Again, spoilers if you haven't seen the movie. Go see the movie!

Alyssa Rosenberg asks if Cabin is a step back from Buffy on the feminist front:

But Jules’ character is the one that’s least-played with, the least-subverted, and the one we see suffer the longest. We learn that Dana isn’t really a virgin—she’s just the best the people orchestrating the sacrifice have to work with. Curt, the giant jock, turns out to be a pre-med smarty. Stoner Marty’s protected from the malign influences of the people manipulating them because the pot he’s smoking ends up inoculating him to the pheromones they’re pumping into the cabin, and he’s the one who figures out how to get them into the complex. (Holden doesn’t get much of a fair shake either, and it’s too bad that both of the characters of color in the movie are somewhat quiet and detached). But we don’t get a clear debunking of whatever stereotypes we’re supposed to have about Jules. Clearly, she’s being influenced by the chemicals, the heightened moonlight. But we don’t know what her base behavior is like, whether she and Curt were already sleeping together (though I assumed so) before the trip, why her actions here are surprising—when we meet her, after all, she’s bugging Dana to be less of a prude.

If I'm remembering correctly, the stoner guy asks the rest of the group if they have ever seen Jules act like she did? Granted, that's far from fleshing out her character. But that, along with the chemicals they put in her hair dye and all of the other manipulation going on, was enough for me to buy that she wasn't the stereotypical horror blonde girl. And it's not like they spent much longer fleshing out the other characters.

And I thought the point of the movie was to make her (and the rest of them) into that stereotype because that's what society says it wants. And the end (choosing not to give into the stereotypes and letting the world end) was a rebuke of giving society what it always wants with a horror movie.

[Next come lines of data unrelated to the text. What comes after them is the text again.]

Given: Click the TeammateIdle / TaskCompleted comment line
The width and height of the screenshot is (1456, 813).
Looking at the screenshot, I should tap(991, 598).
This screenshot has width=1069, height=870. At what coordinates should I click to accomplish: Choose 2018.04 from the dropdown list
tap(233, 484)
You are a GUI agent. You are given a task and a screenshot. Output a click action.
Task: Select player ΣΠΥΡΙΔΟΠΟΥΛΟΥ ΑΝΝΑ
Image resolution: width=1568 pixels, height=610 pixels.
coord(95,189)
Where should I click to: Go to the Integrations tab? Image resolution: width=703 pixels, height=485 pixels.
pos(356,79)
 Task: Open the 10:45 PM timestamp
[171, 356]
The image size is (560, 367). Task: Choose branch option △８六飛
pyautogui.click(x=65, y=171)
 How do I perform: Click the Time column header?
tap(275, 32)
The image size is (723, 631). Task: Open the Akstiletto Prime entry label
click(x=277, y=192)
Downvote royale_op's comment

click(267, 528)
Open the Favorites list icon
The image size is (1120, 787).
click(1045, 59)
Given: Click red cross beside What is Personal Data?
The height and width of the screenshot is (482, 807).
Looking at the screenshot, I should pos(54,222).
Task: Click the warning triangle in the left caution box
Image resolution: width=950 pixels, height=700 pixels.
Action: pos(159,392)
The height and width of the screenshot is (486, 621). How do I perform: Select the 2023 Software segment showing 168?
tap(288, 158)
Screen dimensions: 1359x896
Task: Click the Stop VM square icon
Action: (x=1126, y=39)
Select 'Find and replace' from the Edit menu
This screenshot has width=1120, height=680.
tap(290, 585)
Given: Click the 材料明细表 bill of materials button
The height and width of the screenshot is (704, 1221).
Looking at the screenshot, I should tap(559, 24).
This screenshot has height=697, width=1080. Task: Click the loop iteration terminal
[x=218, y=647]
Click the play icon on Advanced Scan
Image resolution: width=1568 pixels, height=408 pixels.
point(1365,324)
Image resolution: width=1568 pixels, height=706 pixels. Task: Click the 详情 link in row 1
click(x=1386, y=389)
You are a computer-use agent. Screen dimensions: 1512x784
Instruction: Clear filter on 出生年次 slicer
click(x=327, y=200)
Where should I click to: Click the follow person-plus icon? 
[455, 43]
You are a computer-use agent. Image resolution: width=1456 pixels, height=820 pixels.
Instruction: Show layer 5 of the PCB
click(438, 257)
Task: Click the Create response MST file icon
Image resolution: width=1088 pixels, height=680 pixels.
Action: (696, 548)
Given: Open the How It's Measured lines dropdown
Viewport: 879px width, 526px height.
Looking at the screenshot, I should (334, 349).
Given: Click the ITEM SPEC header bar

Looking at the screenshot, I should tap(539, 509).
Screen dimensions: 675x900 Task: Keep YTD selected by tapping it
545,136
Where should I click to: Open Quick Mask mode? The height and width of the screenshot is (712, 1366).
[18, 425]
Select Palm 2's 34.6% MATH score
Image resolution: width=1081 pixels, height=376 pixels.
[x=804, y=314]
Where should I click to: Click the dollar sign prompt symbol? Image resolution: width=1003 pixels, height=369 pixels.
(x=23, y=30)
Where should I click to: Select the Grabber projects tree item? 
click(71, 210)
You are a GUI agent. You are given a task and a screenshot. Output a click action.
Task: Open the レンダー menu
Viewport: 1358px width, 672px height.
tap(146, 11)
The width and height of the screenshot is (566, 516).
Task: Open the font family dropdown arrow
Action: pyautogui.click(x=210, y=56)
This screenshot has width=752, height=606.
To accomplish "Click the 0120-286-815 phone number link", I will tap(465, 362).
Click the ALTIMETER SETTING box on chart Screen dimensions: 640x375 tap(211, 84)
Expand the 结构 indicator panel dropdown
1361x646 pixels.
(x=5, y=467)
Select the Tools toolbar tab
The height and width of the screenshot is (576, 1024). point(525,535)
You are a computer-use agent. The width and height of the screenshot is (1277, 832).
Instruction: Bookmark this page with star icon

Though I guess you can argue that if my analysis was the goal, it could have been made stronger by having Jules be one of the survivors. But then again, there is the feminist angle of Dana's perceived virginity and how that's a pretty big horror trope. I'm not complete sure, I need to see it again. But I think comparing this with Buffy is a bit like comparing apples to oranges. They are both a subversion of the horror genre. But Buffy was specifically about the blonde girl's role in that genre. Cabin is more about the genre as a whole, not just that of the blonde girl. So it's harder to make the same kind of feminist statement when dealing with a broader scope.